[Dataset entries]

::::

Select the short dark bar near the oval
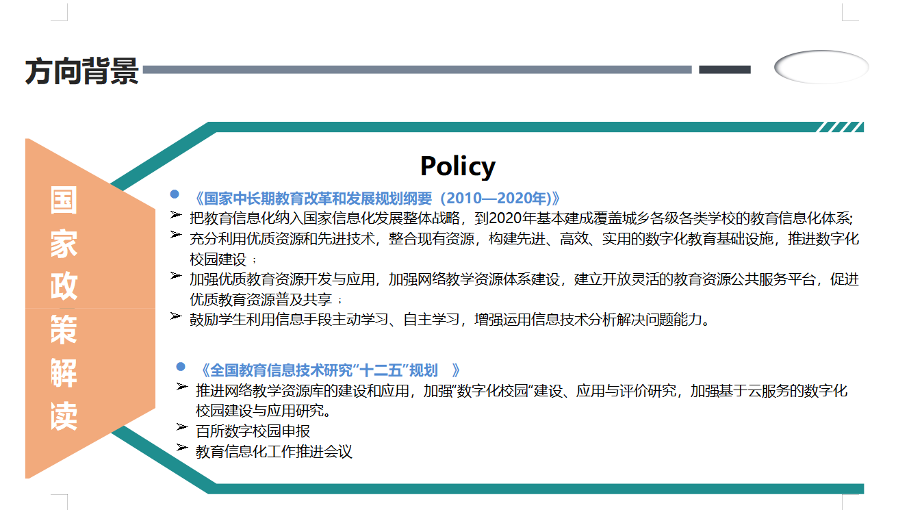Screen dimensions: 909x510 click(x=724, y=69)
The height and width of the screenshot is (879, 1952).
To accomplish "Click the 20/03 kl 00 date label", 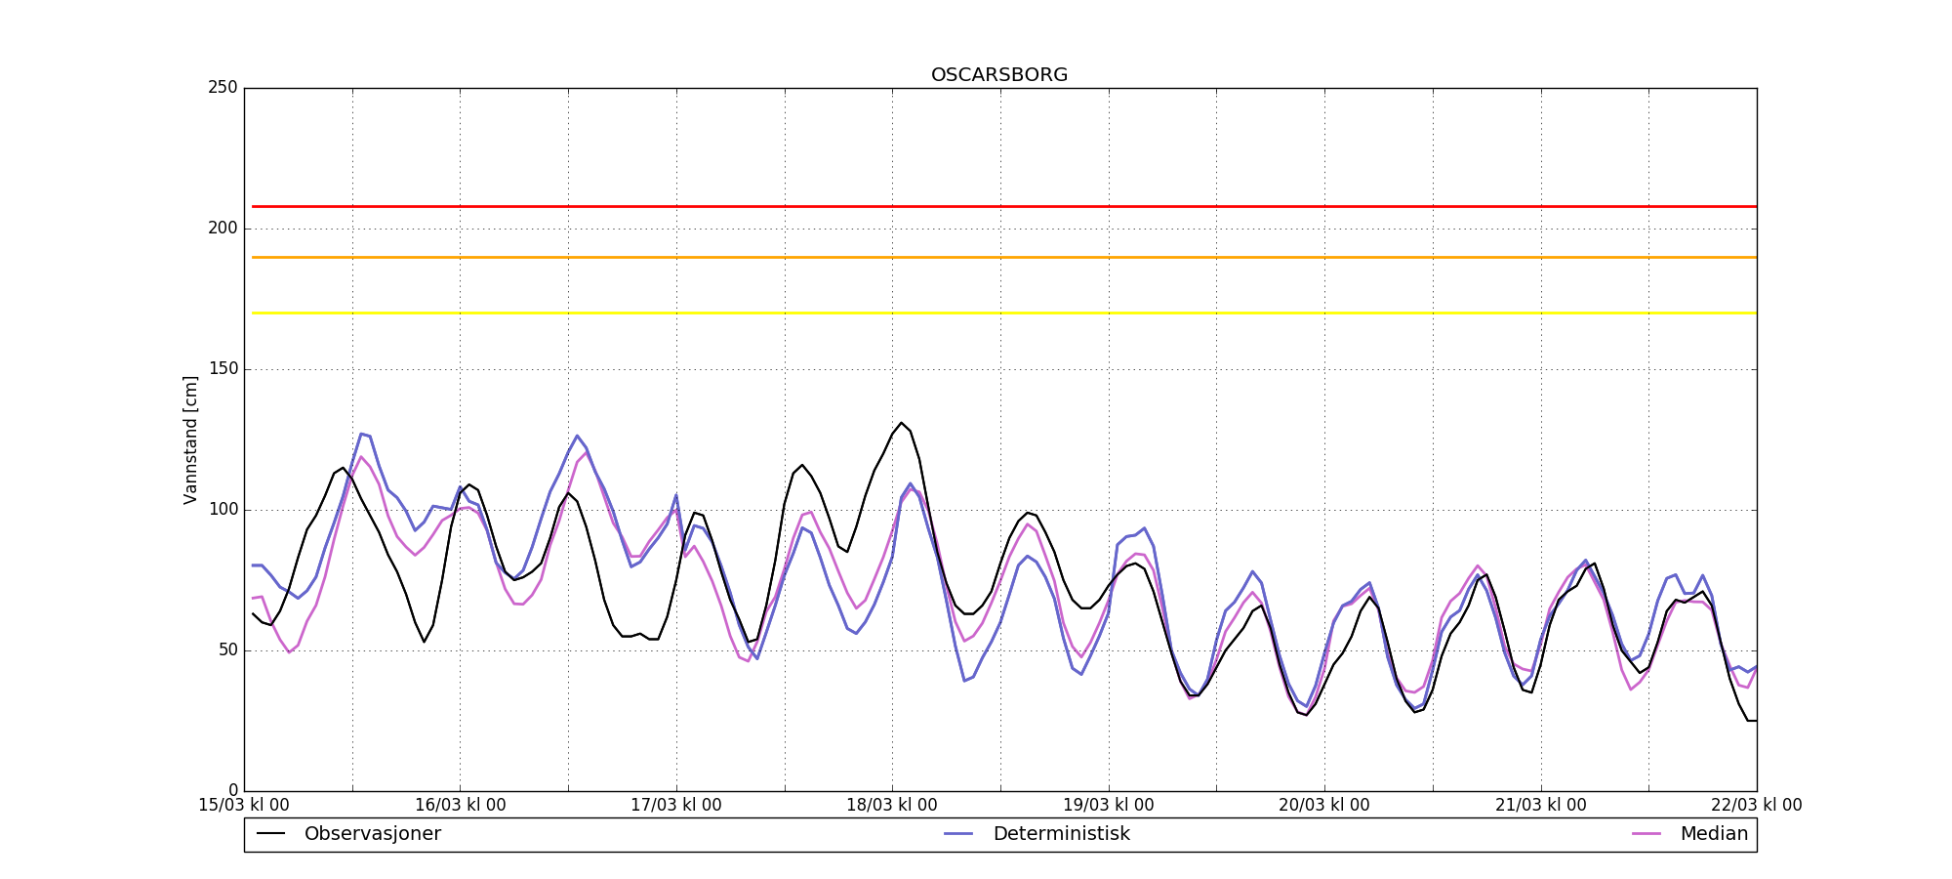I will tap(1324, 805).
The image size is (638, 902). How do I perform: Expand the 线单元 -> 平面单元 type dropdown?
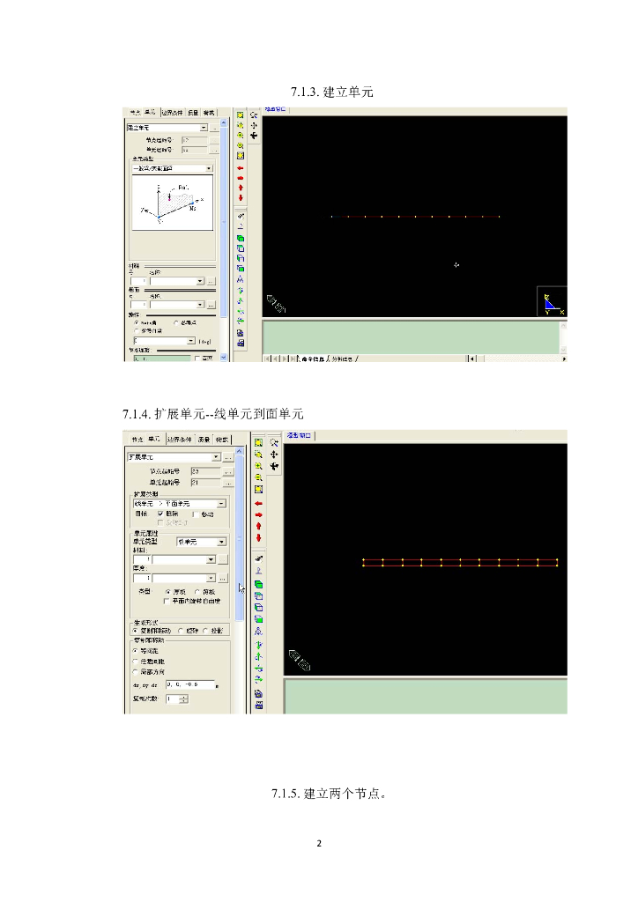(x=221, y=503)
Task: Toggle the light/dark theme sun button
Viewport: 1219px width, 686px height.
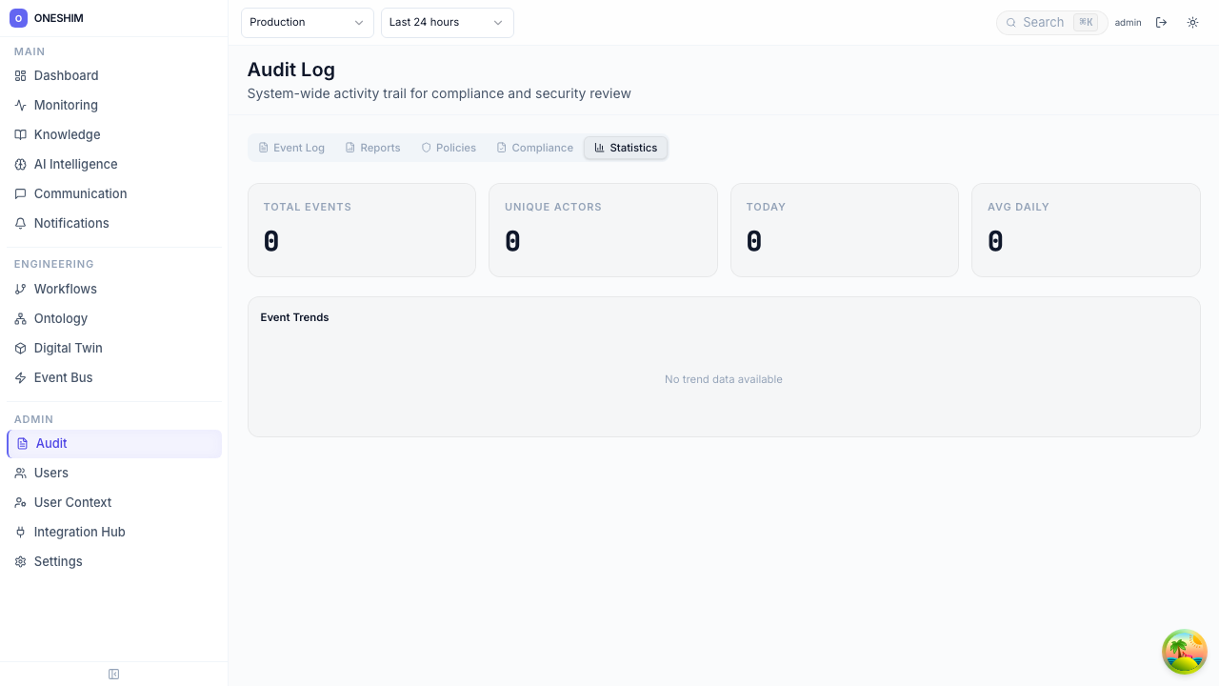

::::

## Task brief
Your answer should be only the number of lines in the records that hold the word "width".

## Task response
2